Note that the equinoxes and solstices are officially supposed to be on the 25th. By the time of Julius Caesar, that had diverged, but the divergence in reality made no impact on the date of the official solstice. The Gregorian calendar could easily have put the solstices back on the 25th, but chose not to.



By the time of Julius Caesar, the solstices were on the 25th, which is the reason why Christmas is celebrated on that day.

The Gregorian calendar has not restored the time of Julius Caesar, but the time of the First Council of Nicaea (325 AD), when the rule about how to compute the date of the Easter was established.

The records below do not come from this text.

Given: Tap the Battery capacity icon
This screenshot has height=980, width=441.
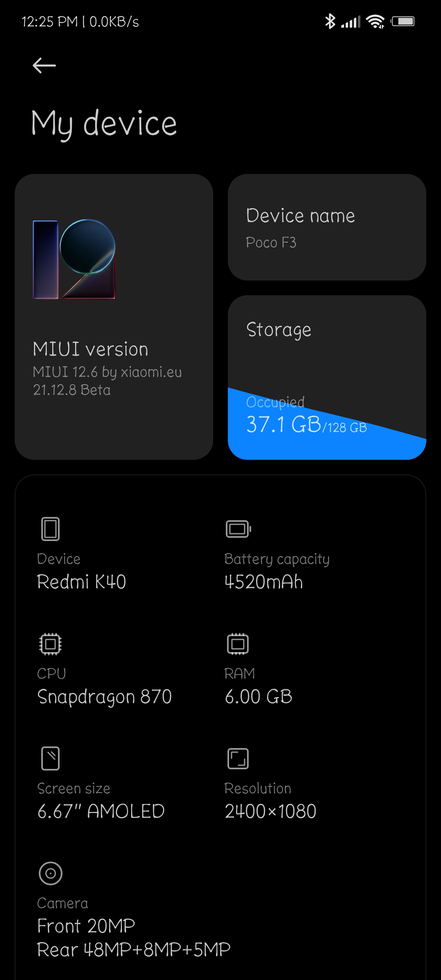Looking at the screenshot, I should (x=238, y=529).
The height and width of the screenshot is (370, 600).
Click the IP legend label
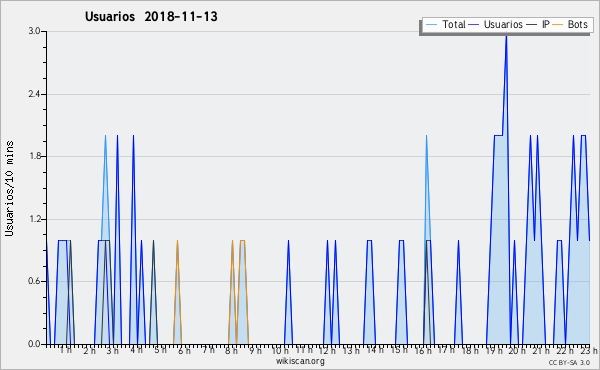(546, 24)
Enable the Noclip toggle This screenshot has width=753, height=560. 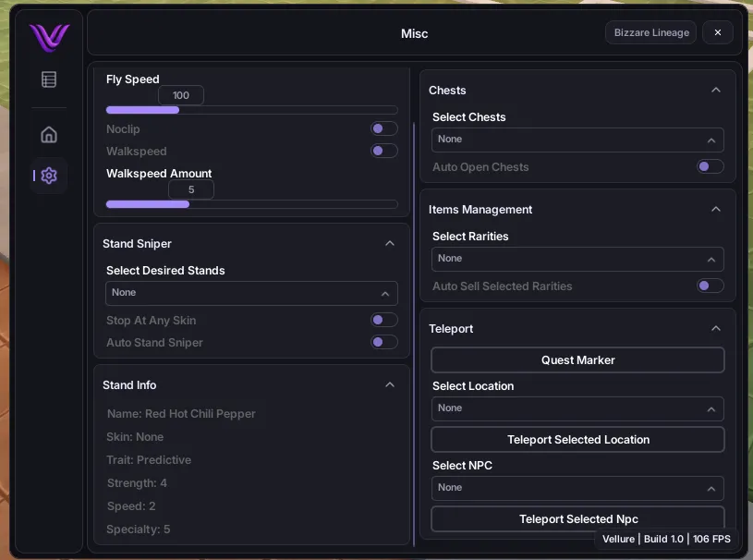click(x=383, y=129)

From the time of Julius Caesar to 325 AD, more than 3 days of drift had accumulated, so the Gregorian calendar would have required 13 or 14 days of correction.

When many countries transitioned to the Gregorian calendar much later, they had to add additional correction days to the initial 10-day difference, about 1 day per century.


> By the time of Julius Caesar, the solstices were on the 25th

That is false. See https://kiwihellenist.blogspot.com/2022/05/julian-calendar.h... , or "Digression #2: why do Roman writers report the date of the solstice as 25 December?" at https://kiwihellenist.blogspot.com/2015/12/christmas-and-its... .

Solstices were on the 25th a few hundred years before the time of Julius Caesar. He did not even attempt to put them back there.